_Work request_
In the entries that follow, find the word "agent" and report each line it is on.

Data excerpts
▬▬▬▬▬▬

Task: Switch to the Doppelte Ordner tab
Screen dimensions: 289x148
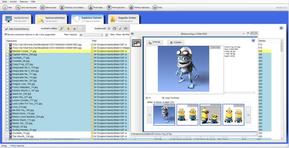Action: (123, 19)
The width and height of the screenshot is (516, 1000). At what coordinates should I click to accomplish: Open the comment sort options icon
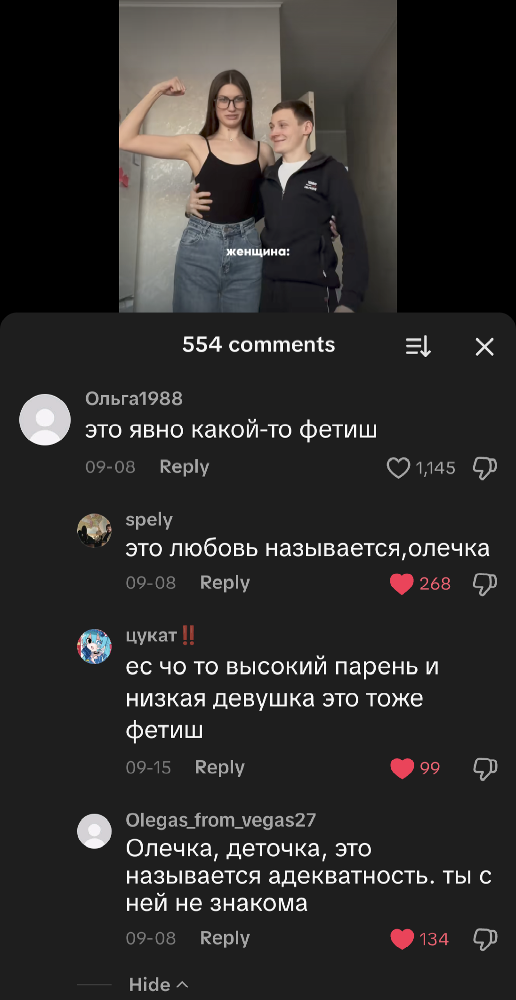coord(418,347)
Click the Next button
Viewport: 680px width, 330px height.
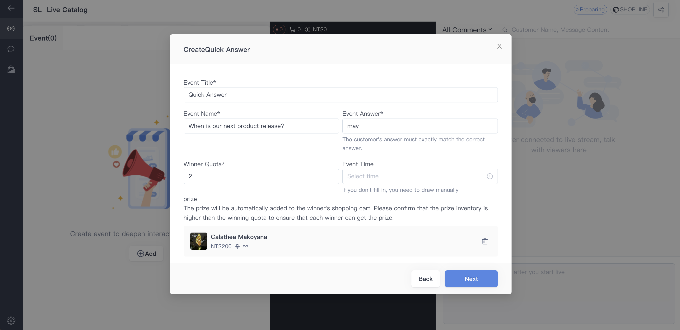(x=471, y=279)

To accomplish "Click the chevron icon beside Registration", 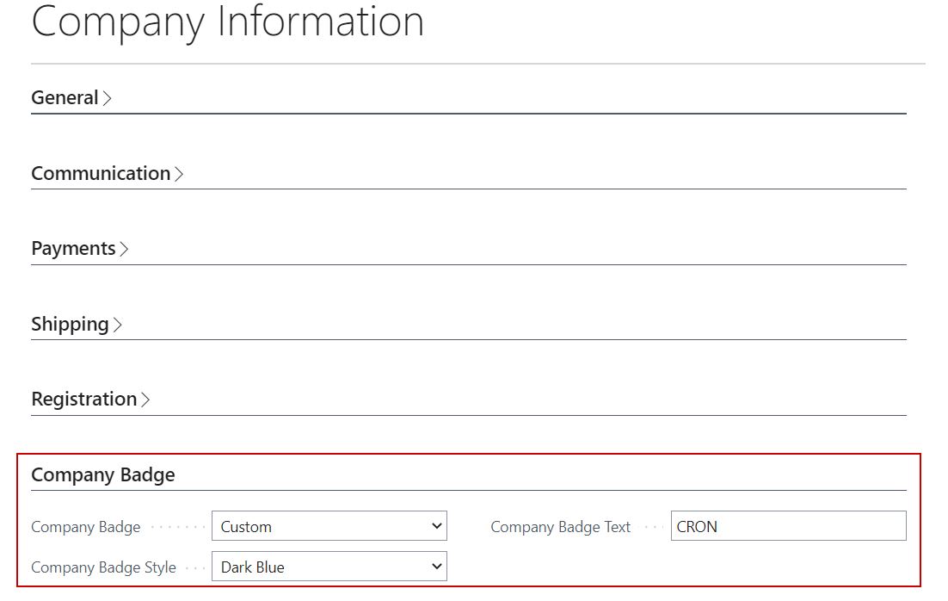I will pyautogui.click(x=145, y=400).
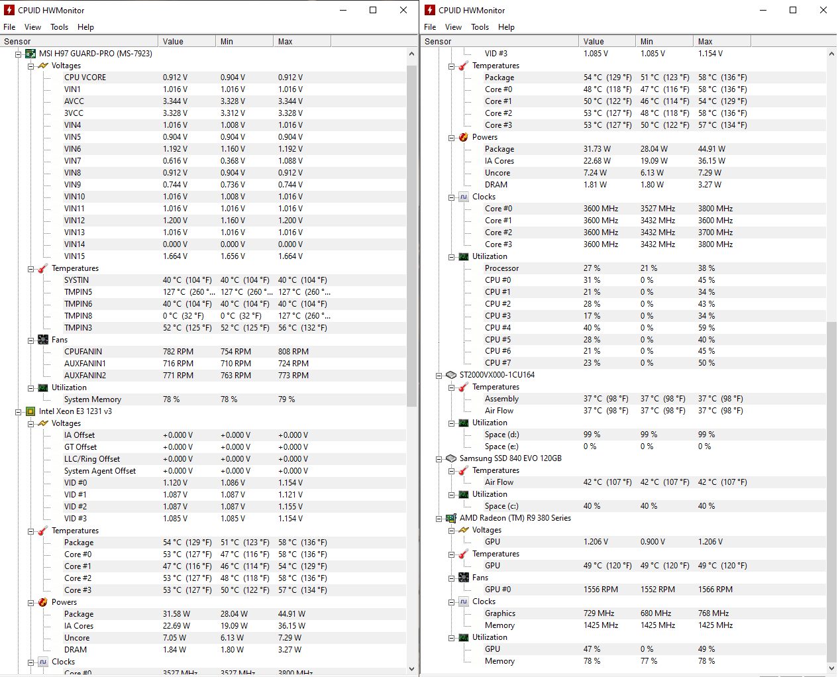Screen dimensions: 838x677
Task: Open the Tools menu in the left window
Action: click(59, 27)
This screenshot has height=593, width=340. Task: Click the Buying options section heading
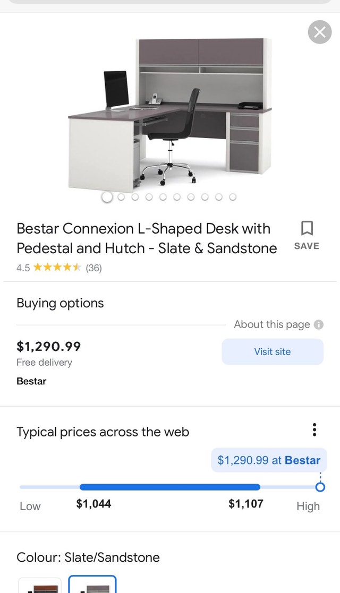60,303
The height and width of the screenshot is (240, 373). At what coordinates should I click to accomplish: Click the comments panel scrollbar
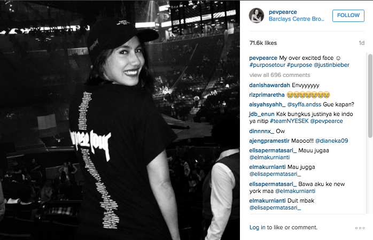pyautogui.click(x=370, y=96)
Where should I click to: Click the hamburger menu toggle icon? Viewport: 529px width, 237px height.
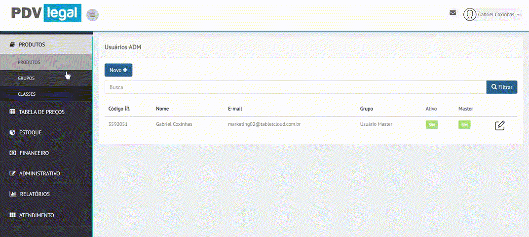92,15
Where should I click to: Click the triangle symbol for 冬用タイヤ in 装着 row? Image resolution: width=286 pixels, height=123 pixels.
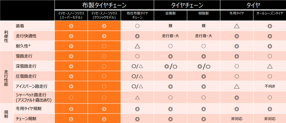tap(237, 26)
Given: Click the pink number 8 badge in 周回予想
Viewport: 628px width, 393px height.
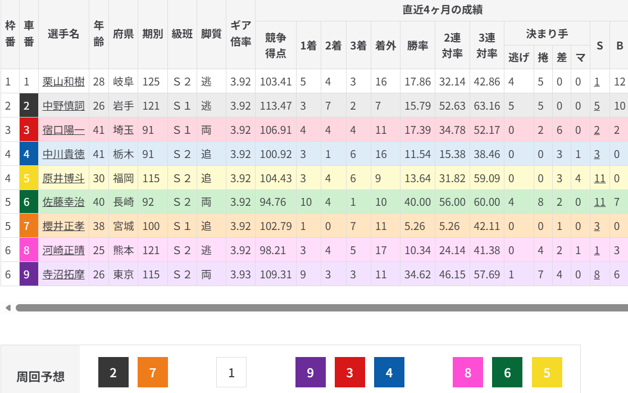Looking at the screenshot, I should 468,372.
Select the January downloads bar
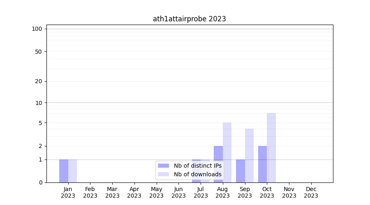The width and height of the screenshot is (370, 205). (x=72, y=171)
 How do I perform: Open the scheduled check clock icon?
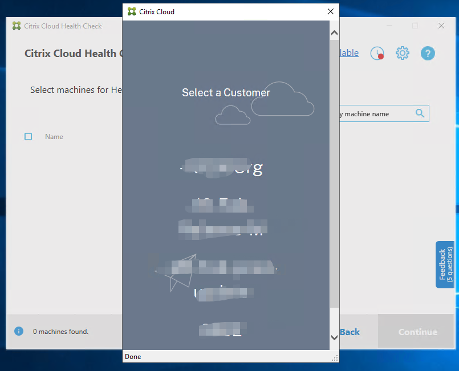pos(377,54)
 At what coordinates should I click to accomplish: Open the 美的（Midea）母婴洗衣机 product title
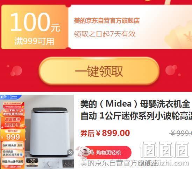pyautogui.click(x=136, y=110)
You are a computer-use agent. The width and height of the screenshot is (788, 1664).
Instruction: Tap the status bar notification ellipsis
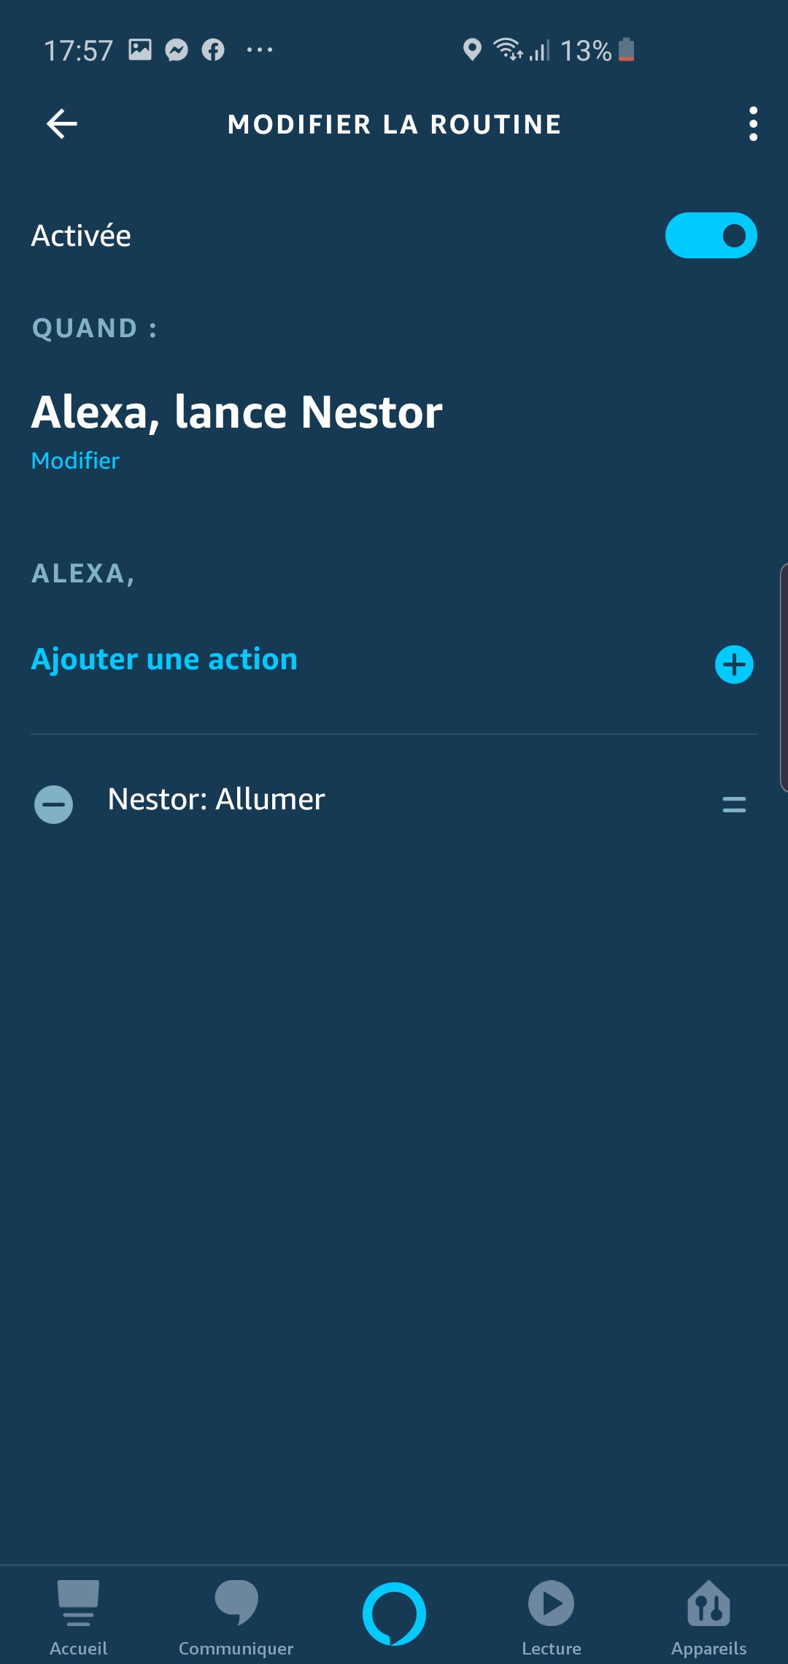click(260, 50)
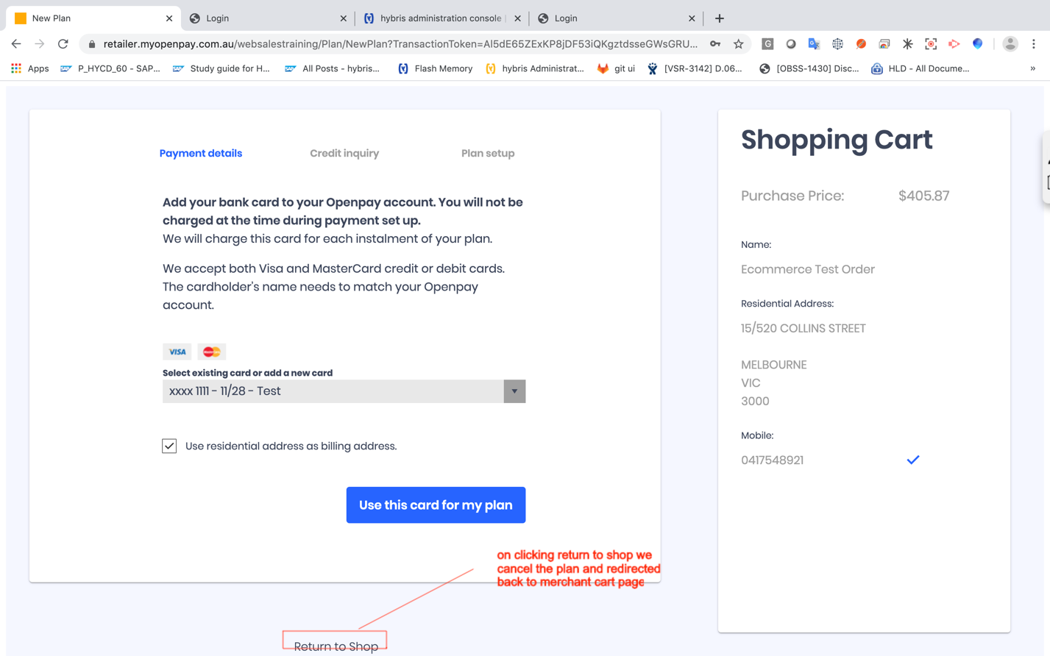
Task: Reload the page with the refresh icon
Action: 63,44
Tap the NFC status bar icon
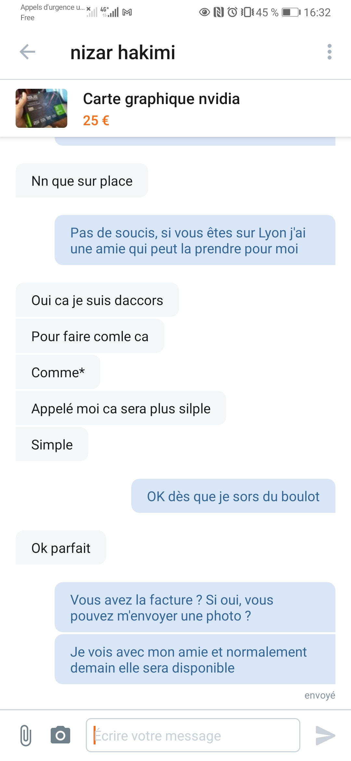Viewport: 351px width, 761px height. pos(218,12)
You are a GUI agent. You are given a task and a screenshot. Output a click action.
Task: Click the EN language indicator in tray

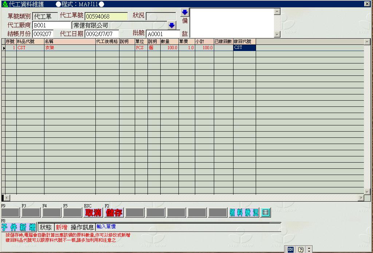click(x=290, y=249)
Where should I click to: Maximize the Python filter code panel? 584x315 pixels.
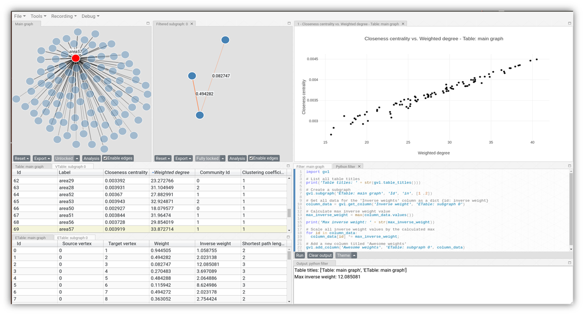568,166
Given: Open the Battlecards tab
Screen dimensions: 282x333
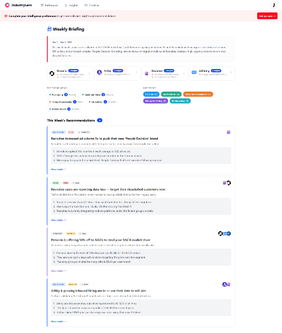Looking at the screenshot, I should [x=49, y=5].
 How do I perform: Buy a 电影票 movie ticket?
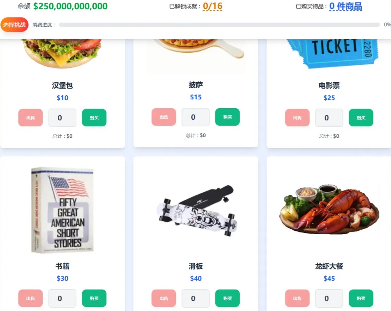pyautogui.click(x=361, y=118)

▬▬▬▬▬▬

_Solved problem_
You are a computer-use agent. The width and height of the screenshot is (788, 1664).
You are a GUI agent. You are given a task and a screenshot. Output a click action.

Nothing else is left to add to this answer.